What a load of crap this new email “unsend” feature is.
If you’re lost already, don’t worry. I am too. Because when I heard that Gmail had finally catered to one of the interweb’s most frequently entered search engine keyword combos (third, I assume, right after “hentai” and “goats in pajamas” #educatedguesses), I thought exactly three things: 1.) Don’t they already have a shitty version of that at the moment? 2.) I’m pretty sure they already have a shitty version of that at the moment. 3.) This new thing must be better.
As it turns out, I was correct on the first two counts and horribly wrong on the last one. Because, speaking of counts, the count of ten was previously all you had to undo the Russian war novel length schizophrenic email you just sent to your personal hero because you were withdrawing from a decade long dependency to valium (which he magnanimously helped you quit. #anotherstory #movingon). So, I’d say this update we’re suddenly hearing about is a good thing. Right? Because, if they’re bringing it up again as “news”, obviously that signifies that it’s a “new and improved” version of the previous one, right? One that actually lets you sleep on it, slowly return to sanity, and snatch it back from the ether if it’s not yet been read?
Wrong.
At most, the latest Gmail undo function allows you a whopping half minute to go through each stage of sender’s remorse: 1.) Questioning your message 2.) Answering said self-doubt question with all the empathy of a Roman emperor giving the cruel thumb signal of death. 3.) Letting regret set in enough to act on that decision. 4.) Searching for the “unsend” function.
Seriously? Half a minute for all of that? It takes me half an hour just to achieve point four alone. (But I’m not alone, apparently, in that fraught and fruitless treasure hunt, seeing as it’s such a commonly sought search inquiry). And I’m meant to try and fit in the long and arduous process of coming to my senses in an amount of time that’s so short it shouldn’t even be a button option on my microwave? (Really: tell me you’ve ever gotten something palatably warm within thirty seconds.) I dunno why Gmail’s going troll level: expert with this non-improvement notification. But my guess is that they’re just gonna keep doing the douchebag version of what Apple does with its (minimally improved) products each year. Or what I do with my phone alarm made by them every morning (coincidentally right around the actual time I usually realize the gravity of my prior e-mistakes) while I’m mumbling “just another 5 minutes”. Except – at this rate of incremental “10, 20, and 30 second options” – the increased time on the unsend function won’t be in minutes like my snooze settings. Not for at least another three updates. The only similarity is that by the time we finally reach the anticlimactic minute mark, it’ll be just as snooze inducing as my digital rooster announcing a new day. (Not many more e-piphanies happen within a minute than half of one.)

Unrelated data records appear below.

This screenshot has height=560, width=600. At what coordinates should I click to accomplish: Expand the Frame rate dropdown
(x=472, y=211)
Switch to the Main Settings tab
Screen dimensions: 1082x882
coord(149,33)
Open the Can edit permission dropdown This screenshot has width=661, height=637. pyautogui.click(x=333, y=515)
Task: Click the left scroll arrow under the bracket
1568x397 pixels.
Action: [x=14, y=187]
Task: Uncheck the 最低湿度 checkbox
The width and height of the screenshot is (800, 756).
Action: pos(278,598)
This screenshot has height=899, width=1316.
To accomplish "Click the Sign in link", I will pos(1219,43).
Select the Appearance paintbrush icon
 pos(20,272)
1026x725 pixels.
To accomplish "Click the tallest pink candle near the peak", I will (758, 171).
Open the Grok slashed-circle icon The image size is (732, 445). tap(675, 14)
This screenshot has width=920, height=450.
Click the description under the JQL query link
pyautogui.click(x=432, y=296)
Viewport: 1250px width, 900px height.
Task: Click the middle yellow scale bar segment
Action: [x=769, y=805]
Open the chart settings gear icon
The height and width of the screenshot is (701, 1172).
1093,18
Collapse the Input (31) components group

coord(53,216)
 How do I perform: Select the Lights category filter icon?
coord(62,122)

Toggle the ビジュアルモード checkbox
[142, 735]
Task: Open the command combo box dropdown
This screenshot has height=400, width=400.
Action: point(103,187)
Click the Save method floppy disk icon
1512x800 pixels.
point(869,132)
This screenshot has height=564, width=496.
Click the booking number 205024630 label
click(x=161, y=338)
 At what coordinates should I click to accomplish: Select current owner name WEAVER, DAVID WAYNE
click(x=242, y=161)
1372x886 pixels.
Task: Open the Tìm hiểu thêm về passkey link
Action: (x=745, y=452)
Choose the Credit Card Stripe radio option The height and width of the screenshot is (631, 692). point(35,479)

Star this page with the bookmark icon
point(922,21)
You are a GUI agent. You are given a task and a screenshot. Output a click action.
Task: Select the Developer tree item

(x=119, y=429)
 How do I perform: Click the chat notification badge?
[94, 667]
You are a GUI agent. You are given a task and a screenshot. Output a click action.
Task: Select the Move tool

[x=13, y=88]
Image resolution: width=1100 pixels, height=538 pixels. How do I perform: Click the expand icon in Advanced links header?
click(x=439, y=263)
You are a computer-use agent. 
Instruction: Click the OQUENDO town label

But, as ever, in AshleyPants land, we like to look at solutions.
And, as someone who’s no stranger to spontaneous psychotic break induced bouts of lamentable web word vomit (see: this blog), I can help and stuff. Step one? Let’s start by ignoring the useless unsend function until Gmail comes to its senses and nixes the time limitations altogether. Pretend it’s not even there – like your catty coworker. Or crying infant. In my experience, the best way avoid traipsing into regrettable territory is to avoid the thing that causes regret. And how do you know if you’ll regret it? I’m sure it varies, but some good signs are if it A.) Makes you nervous as you read the email you’re replying to. B.) Makes you nervous as you actually reply . C.) Takes closer to the minimum amount of time Gmail should be allowing for an unsend feature (5 hours) to create a first, second, and final draft before you’re willing to actually send it. Just to list a few. Great. So… how to fix it? Patience. Delay actually sending the email you’re unsure about. I mean, in that time period, do write it. (With the address empty.) And do send it. But send it to yourself. Why? Well, you know how WordPress (thing I’m using as I type this) allows a preview option? And how sometimes you don’t realize how dumb and mundane your stuff is till you see it the way others will on the web? And imagine yourself as the audience? A self-send is kinda like that. There’s something about seeing your final draft through the eyes of another person that grants you this Being-John-Malkovichian level self-awareness to bear witness to your absurd words. Plus all the time you need to tweak ’em.
Before you have to regret (much less unsend) some binary string of them to an actual human.